NOTE: The npm package name changed to urijs
I always want to shoot myself in the head when looking at code like the following:
var url = "http://example.org/foo?bar=baz";
var separator = url.indexOf('?') > -1 ? '&' : '?';
url += separator + encodeURIComponent("foo") + "=" + encodeURIComponent("bar");
Things are looking up with URL and the URL spec but until we can safely rely on that API, have a look at URI.js for a clean and simple API for mutating URIs:
var url = new URI("http://example.org/foo?bar=baz");
url.addQuery("foo", "bar");
URI.js is here to help with that.
API Example
URI("http://example.org/foo.html?hello=world")
.username("rodneyrehm")
.username("")
.directory("bar")
.suffix("xml")
.query("")
.tld("com")
.query({ foo: "bar", hello: ["world", "mars"] });
URI("?&foo=bar&&foo=bar&foo=baz&")
.normalizeQuery();
URI("/foo/bar/baz.html")
.relativeTo("/foo/bar/world.html");
URI("/foo/bar/baz.html")
.relativeTo("/foo/bar/sub/world.html")
.absoluteTo("/foo/bar/sub/world.html");
URI.expand("/foo/{dir}/{file}", {
dir: "bar",
file: "world.html"
});
See the About Page and API Docs for more stuff.
Using URI.js
URI.js (without plugins) has a gzipped weight of about 7KB - if you include all extensions you end up at about 13KB. So unless you need second level domain support and use URI templates, we suggest you don't include them in your build.

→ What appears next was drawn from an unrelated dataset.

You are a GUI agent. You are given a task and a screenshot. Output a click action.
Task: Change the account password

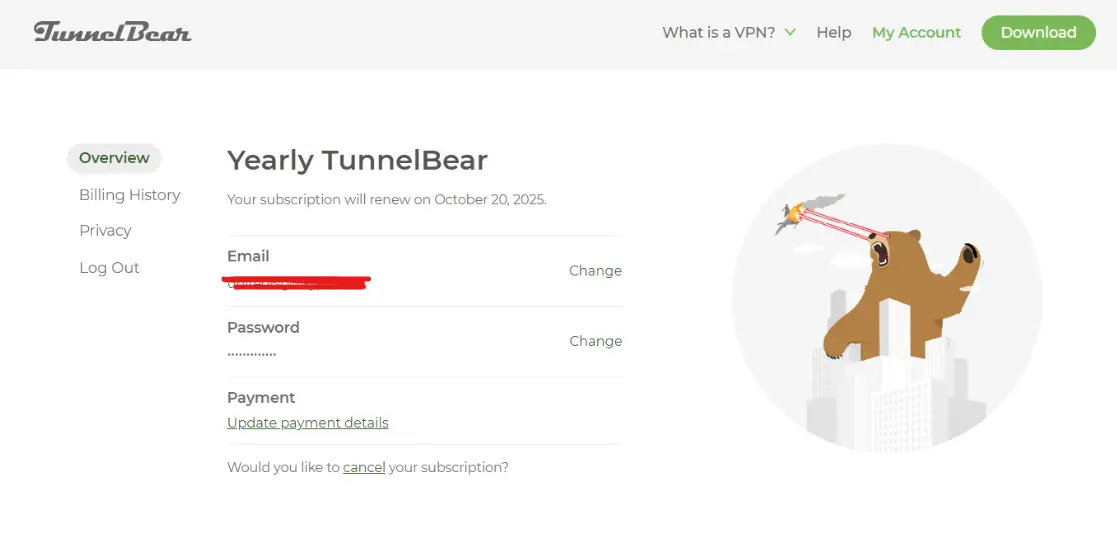[x=596, y=341]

If you don't need a full featured URI mangler, it may be worth looking into the much smaller parser-only alternatives listed below.
URI.js is available through npm, bower, bowercdn, cdnjs and manually from the build page:
bower install uri.js
npm install urijs
Browser
I guess you'll manage to use the build tool or follow the instructions below to combine and minify the various files into URI.min.js - and I'm fairly certain you know how to <script src=".../URI.min.js"></script>
that sucker, too.
Node.js and NPM
Install with npm install urijs
or add "urijs"
to the dependencies in your package.json
.
var URI = require('urijs');
var URITemplate = require('urijs/src/URITemplate');
URI("/foo/bar/baz.html")
.relativeTo("/foo/bar/sub/world.html")
RequireJS
Clone the URI.js repository or use a package manager to get URI.js into your project.
require.config({
paths: {
urijs: 'where-you-put-uri.js/src'
}
});
require(['urijs/URI'], function(URI) {
console.log("URI.js and dependencies: ", URI("//amazon.co.uk").is('sld') ? 'loaded' : 'failed');
});
require(['urijs/URITemplate'], function(URITemplate) {
console.log("URITemplate.js and dependencies: ", URITemplate._cache ? 'loaded' : 'failed');
});
Minify
See the build tool or use Google Closure Compiler:
// ==ClosureCompiler==
// @compilation_level SIMPLE_OPTIMIZATIONS
// @output_file_name URI.min.js
// @code_url http://medialize.github.io/URI.js/src/IPv6.js
// @code_url http://medialize.github.io/URI.js/src/punycode.js
// @code_url http://medialize.github.io/URI.js/src/SecondLevelDomains.js
// @code_url http://medialize.github.io/URI.js/src/URI.js
// @code_url http://medialize.github.io/URI.js/src/URITemplate.js
// ==/ClosureCompiler==
Resources
Documents specifying how URLs work:
Informal stuff
How other environments do things
Discussion on Hacker News
Forks / Code-borrow
- node-dom-urls passy's partial implementation of the W3C URL Spec Draft for Node
- urlutils cofounders'
window.URL
constructor for Node
Alternatives
If you don't like URI.js, you may like one of the following libraries. (If yours is not listed, drop me a line…)
Polyfill
URL Manipulation
URL Parsers
URI Template
Various
Authors
Contains Code From
License
URI.js is published under the MIT license. Until version 1.13.2 URI.js was also published under the GPL v3 license - but as this dual-licensing causes more questions than helps anyone, it was dropped with version 1.14.0.